My team uses AI constantly now. They also love their work. Those two things aren't in conflict. But they would be if I'd just sent that email.
The Work That Benefits and the Work That Doesn't
Part of what mandates miss is that they treat every engineering task the same. And they're not.
AI is exceptional for boilerplate. Testing scaffolds. Exploring an unfamiliar API. Generating the scaffolding for something you already know how to build but don't feel like typing for three hours. That's real leverage. Real time returned to the things that require your full brain.
The picture changes on nuanced system design. Security critical paths. Code that needs to survive five years of edge cases from customers you haven't met yet. The AI productivity mirage ... the gap between dashboards that look healthy and codebases that are quietly falling apart ... lives in this blind spot. When you stop asking where the unplanned work comes from, you've already paid the cost.
When you mandate usage without making those distinctions explicit, engineers stop making them too. The boilerplate and the critical path start to blur. And the engineer who was great at knowing the difference stops being asked to.
Getting in the Dirt
I showed my team how AI changed my own workflow. Not a demo. Not a slide deck. An actual walkthrough of something I was working on ... what I tried, what surprised me, what I still don't trust it with. I made space for them to bring discoveries back. I let it be visible when I was learning from what they found.
When you're measuring people, they optimize for the metric. When you're curious alongside them, they start optimizing for the thing itself.
The difference between a team running on curiosity and one running on compliance isn't the tooling. It's the leader's posture. The same AI produces completely different outcomes depending on who showed up to lead it. The tool is a mirror. It reflects how the team already works.
Adults won't admit they're running the teenage playbook. But the moment you stop mandating and start exploring alongside them ... the whole energy shifts.
Protecting What Actually Matters
The mental model is the asset. Not the output.
Engineers who built systems from scratch carry something that can't be captured in a metric. They know why things are the way they are. They can debug not just the failure but the conditions that produced it. That knowledge takes years of sitting with hard problems until they break open.
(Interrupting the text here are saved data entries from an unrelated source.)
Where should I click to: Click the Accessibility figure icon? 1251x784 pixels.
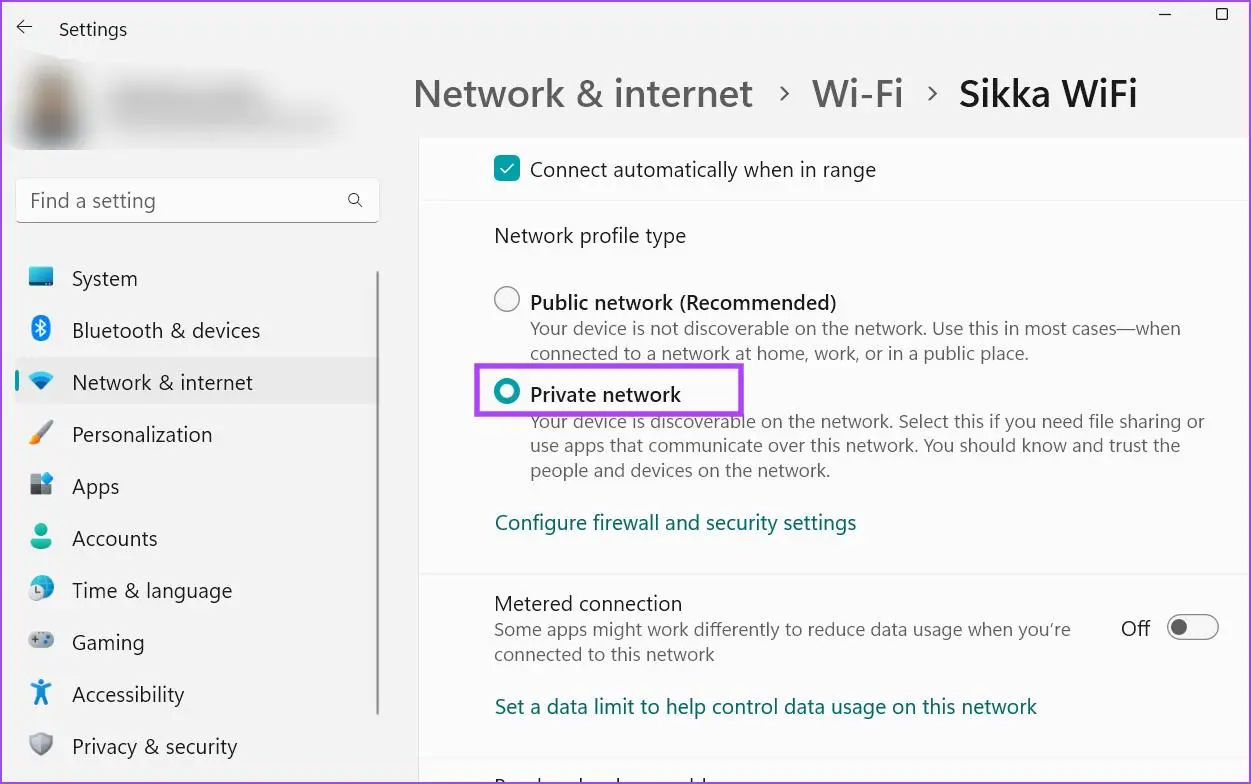pos(41,693)
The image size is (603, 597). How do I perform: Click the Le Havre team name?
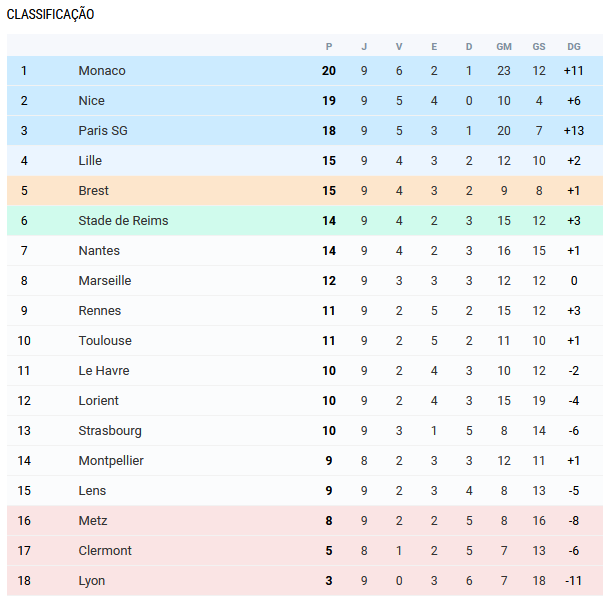[x=104, y=371]
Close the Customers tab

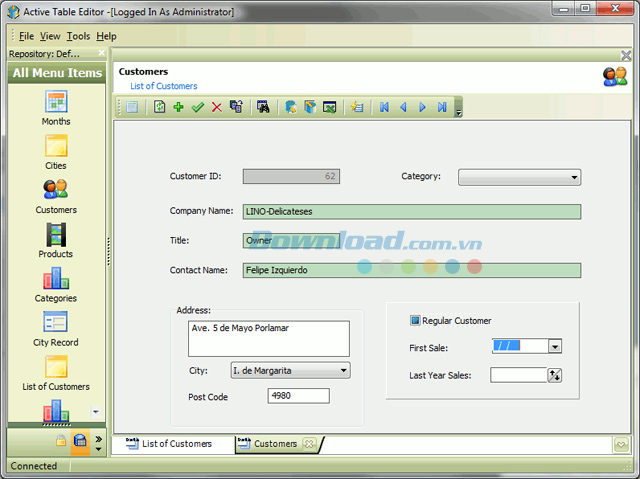pos(309,444)
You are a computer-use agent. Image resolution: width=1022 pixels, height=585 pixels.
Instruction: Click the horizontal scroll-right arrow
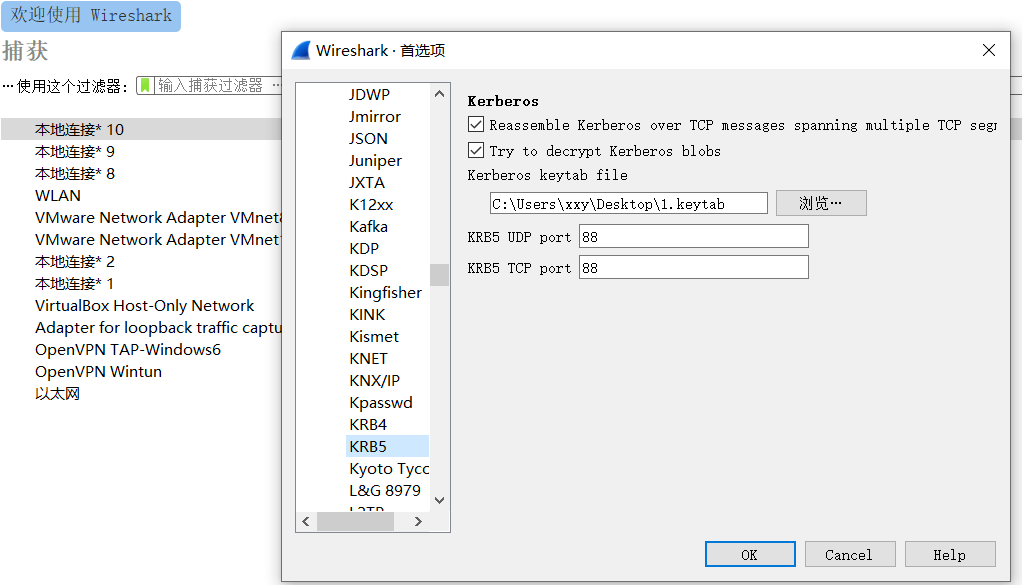418,521
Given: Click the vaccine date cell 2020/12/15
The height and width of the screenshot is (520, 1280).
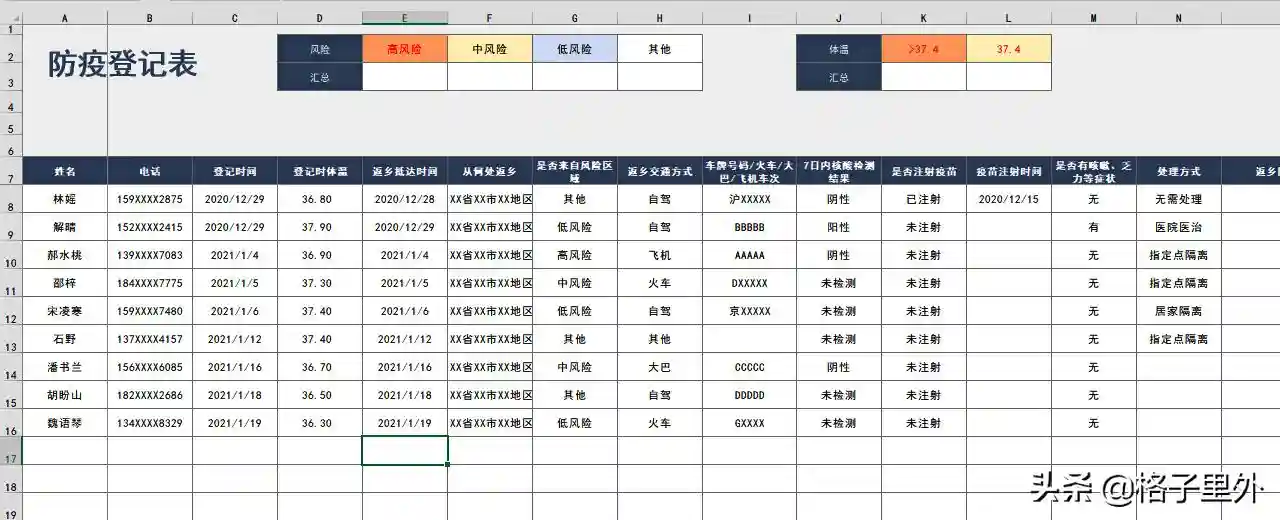Looking at the screenshot, I should (1009, 199).
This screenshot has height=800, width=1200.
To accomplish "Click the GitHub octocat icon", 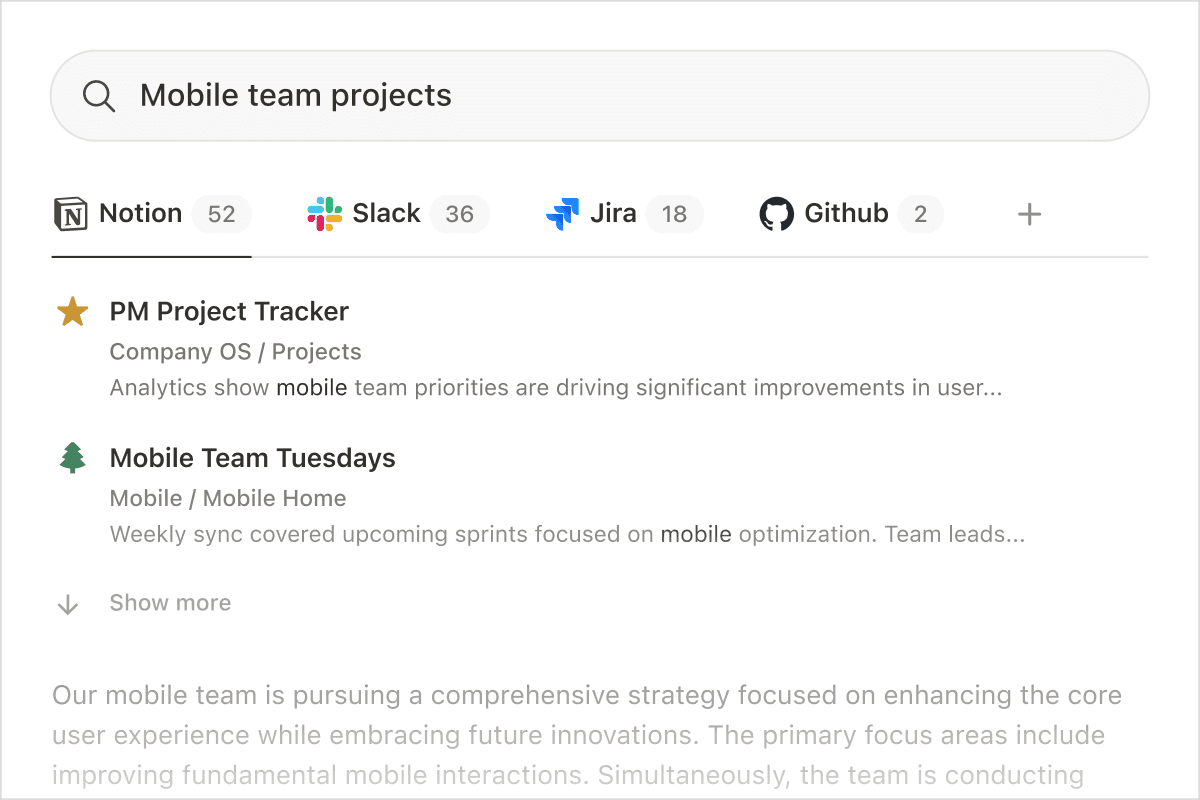I will pyautogui.click(x=776, y=214).
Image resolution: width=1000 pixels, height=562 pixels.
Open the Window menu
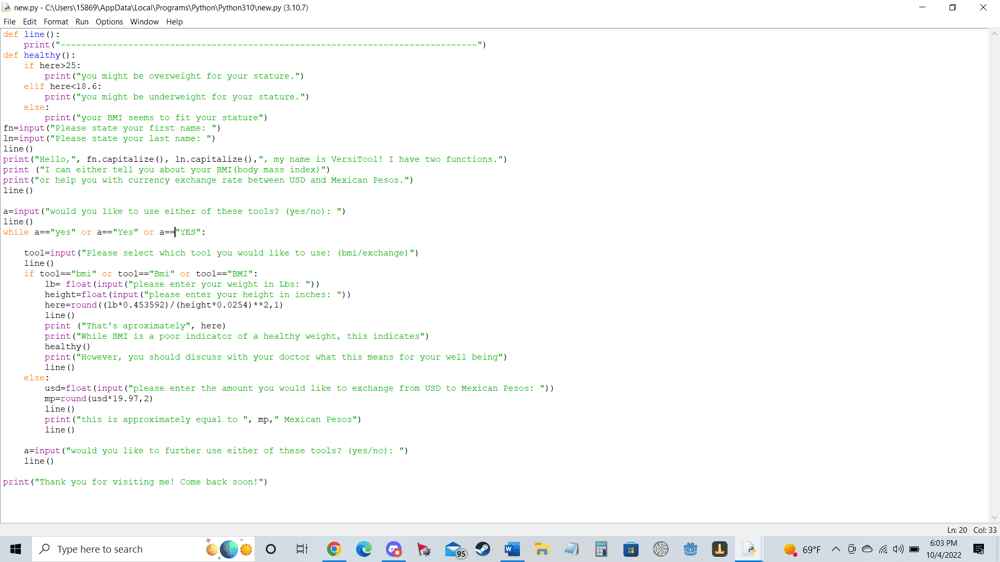tap(144, 22)
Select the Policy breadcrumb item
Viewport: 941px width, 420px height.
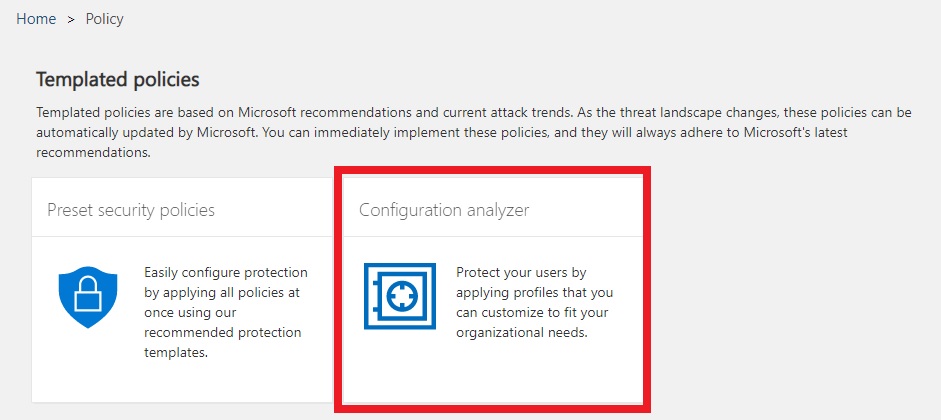(x=105, y=19)
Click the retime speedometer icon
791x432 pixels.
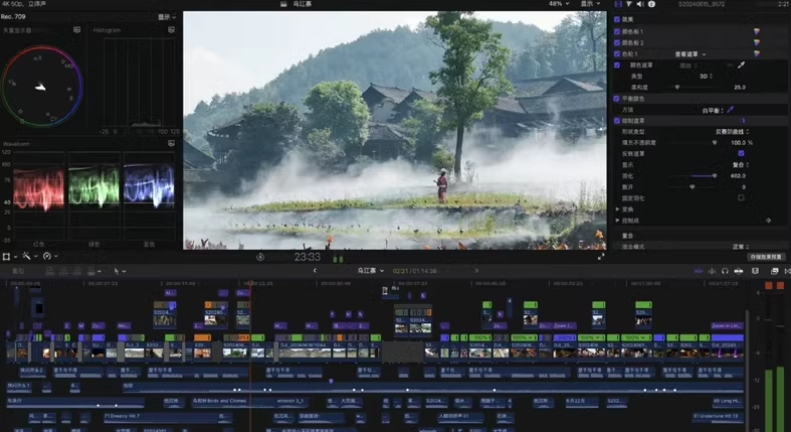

It erodes fast when every hard problem gets outsourced before the engineer fully lives with it.
Strong teams still make engineers sit with the problem before handing it to the tool. They do second passes on critical paths without the tool. They build systems for making understanding visible ... PRs that document the why, not just the what. They treat the mental model as something you protect intentionally, because nobody defaults to protecting it when velocity is what you're measuring.
The engineers in that thread who still love their work ... when you read carefully, they're on teams where someone made those distinctions out loud. Where the leader had a conversation instead of sending an email. Where they got curiosity as a frame instead of compliance as a requirement.
The mental model is the asset. Not the output.
The mandate isn't just a rollout mistake. It's a signal about what you believe the work is.
When you reduce your engineers to an adoption metric, you've told them exactly how you see them. They'll confirm they got the message ... not with words, but with the code they ship six months later.